What is a differential Backup?

A differential backup is also a partial backup, but differs from an incremental one in that the files to be copied are the ones which have changed since the last full backup; this means that the list of files increases with time, and each differential backup is larger than the previous. Its advantage is that a restore involves recovering only the last full backup and then overlaying it with the last differential backup. The disadvantage is that each day elapsed since the last full backup, more data needs to be backed up, especially if a majority of the data has been changed.

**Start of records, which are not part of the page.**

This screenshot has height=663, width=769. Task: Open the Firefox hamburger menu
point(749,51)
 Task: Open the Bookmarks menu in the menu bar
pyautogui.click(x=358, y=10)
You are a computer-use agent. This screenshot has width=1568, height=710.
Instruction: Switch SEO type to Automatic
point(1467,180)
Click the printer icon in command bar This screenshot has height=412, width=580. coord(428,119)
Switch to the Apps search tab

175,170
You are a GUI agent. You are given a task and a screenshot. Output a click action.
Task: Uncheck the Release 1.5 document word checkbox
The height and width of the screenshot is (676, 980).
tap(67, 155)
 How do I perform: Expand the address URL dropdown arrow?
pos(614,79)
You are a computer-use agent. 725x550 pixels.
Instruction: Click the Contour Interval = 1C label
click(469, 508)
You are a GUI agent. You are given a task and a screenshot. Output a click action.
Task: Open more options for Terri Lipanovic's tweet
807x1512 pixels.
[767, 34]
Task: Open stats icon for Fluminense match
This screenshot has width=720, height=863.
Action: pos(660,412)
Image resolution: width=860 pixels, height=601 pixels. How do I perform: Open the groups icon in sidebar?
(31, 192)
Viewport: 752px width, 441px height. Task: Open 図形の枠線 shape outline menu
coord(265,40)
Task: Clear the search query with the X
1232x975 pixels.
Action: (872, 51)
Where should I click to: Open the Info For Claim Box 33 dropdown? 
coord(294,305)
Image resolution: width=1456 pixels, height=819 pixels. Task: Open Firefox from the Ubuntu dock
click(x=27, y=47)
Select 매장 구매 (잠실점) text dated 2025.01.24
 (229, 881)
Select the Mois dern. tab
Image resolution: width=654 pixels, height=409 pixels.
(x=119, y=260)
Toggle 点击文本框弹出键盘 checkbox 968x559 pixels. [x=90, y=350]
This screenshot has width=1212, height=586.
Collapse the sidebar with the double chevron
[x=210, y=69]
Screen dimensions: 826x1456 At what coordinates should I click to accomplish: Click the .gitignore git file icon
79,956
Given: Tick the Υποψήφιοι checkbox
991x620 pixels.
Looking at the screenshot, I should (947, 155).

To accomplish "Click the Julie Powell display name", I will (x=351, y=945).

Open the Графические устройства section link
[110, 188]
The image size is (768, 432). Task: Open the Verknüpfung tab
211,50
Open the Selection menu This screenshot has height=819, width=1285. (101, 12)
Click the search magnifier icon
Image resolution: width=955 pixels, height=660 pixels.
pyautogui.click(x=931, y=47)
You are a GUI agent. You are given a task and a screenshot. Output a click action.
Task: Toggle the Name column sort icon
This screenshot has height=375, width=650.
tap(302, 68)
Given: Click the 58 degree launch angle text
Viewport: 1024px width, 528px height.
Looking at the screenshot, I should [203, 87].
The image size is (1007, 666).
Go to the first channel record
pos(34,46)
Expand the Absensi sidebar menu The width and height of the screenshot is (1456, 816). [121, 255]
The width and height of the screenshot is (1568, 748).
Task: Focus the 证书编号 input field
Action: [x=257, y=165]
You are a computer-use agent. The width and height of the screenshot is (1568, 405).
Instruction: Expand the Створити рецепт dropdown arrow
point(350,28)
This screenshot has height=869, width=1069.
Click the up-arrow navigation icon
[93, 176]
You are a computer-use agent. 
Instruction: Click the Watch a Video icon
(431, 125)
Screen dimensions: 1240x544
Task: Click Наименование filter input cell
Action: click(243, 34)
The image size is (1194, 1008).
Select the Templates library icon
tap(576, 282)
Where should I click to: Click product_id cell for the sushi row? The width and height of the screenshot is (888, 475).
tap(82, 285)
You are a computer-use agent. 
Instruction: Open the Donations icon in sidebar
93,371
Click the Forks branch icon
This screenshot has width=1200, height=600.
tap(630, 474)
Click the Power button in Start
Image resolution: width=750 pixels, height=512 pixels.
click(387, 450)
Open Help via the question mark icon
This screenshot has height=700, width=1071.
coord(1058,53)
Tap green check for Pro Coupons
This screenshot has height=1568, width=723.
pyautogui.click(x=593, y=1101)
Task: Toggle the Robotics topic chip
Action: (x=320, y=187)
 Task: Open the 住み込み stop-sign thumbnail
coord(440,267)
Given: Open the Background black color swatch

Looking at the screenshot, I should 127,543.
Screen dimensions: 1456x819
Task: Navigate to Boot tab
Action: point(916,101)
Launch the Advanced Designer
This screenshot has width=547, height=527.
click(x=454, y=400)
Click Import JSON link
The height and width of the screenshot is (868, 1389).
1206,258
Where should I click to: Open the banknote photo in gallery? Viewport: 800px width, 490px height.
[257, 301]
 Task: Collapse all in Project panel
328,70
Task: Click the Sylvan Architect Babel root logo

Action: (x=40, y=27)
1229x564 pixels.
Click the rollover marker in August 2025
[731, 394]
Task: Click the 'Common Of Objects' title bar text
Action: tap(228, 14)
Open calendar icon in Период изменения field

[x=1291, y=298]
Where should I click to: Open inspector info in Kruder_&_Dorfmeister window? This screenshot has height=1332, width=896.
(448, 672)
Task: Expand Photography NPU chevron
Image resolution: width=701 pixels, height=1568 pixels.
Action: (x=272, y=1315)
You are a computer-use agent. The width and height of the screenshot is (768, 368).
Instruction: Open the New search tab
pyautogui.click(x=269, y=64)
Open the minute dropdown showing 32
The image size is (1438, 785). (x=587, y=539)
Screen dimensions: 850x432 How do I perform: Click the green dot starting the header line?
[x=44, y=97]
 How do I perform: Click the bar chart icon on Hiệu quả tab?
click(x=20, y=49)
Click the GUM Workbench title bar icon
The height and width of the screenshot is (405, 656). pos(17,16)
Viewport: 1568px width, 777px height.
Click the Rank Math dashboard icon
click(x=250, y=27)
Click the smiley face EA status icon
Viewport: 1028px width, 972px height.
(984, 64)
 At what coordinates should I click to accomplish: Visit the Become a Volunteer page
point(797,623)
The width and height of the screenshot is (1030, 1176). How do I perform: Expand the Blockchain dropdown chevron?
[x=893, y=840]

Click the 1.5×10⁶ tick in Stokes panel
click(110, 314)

For most home users, not professional, making differential backups is the best alternative. Starting with a full/complete backup and followed by a full/complete weekly, monthly or whatever is required. The best time for a complete backup is reached when the differential backup becomes too large. The disadvantage is the file for differential backup will be always overwritten. The advantage is that it saves time and space.

Important Considerations

When you're making your backup, you don't want the filesystem changing while you're copying it (this can lead to problems). You should only run a backup on a partition that is either unmounted or mounted read-only. This means you may have to either:

A short example:

# Go into single user-mode
init 1
# Remount /home read-only
mount -o remount,ro /home

Large backup solutions

Backup Server software designed to back up multiple computers over a network.

Lightweight solutions

Software basically designed for single computers.

Local backups

Software can be used without a network.

Keep

Keep is a graphical frontend to rdiff-backup (see below) designed for KDE.

Flexbackup

Flexbackup is a perl tool to backup important directories. Like the name implies, flexbackup is very flexible.

# emerge -av flexbackup

This is what the important part of my /etc/flexbackup.conf file looks like:

File: /etc/flexbackup.conf
$set{'research'} = "/home/david/research /var/cvsroot/python /var/cvsroot/latex";
$set{'mail'} = "/home/david/.thunderbird";
$set{'etc'} = "/etc /home/david /var/www/davidgrant.ca/htdocs";

$prune{'/home/david'} = ".jpi_cache konserve-backup .cxoffice .wine .mozilla .kde3.1 .thunderbird";
$prune{'/home/david/.thunderbird'} = "Junk News";
 
$compress = 'gzip'; # one of false/gzip/bzip2/lzop/zip/compress/hardware
$compr_level = '6';

$device = '/mnt/sata/backup';

The "research", "mail", and "etc" names are just convenient names which you use at the command line when telling flexbackup what to backup. Each directory within "research" will get backed up to its own tarball, however, as "home-david-research.0.tar.gz", "var-cvsroot-python.0.tar.gz", and "var-cvsroot-latex.0.tar.gz".

$prune is a useful feature which allows you to mask out certain directories which you don't want to be included in the tarballs.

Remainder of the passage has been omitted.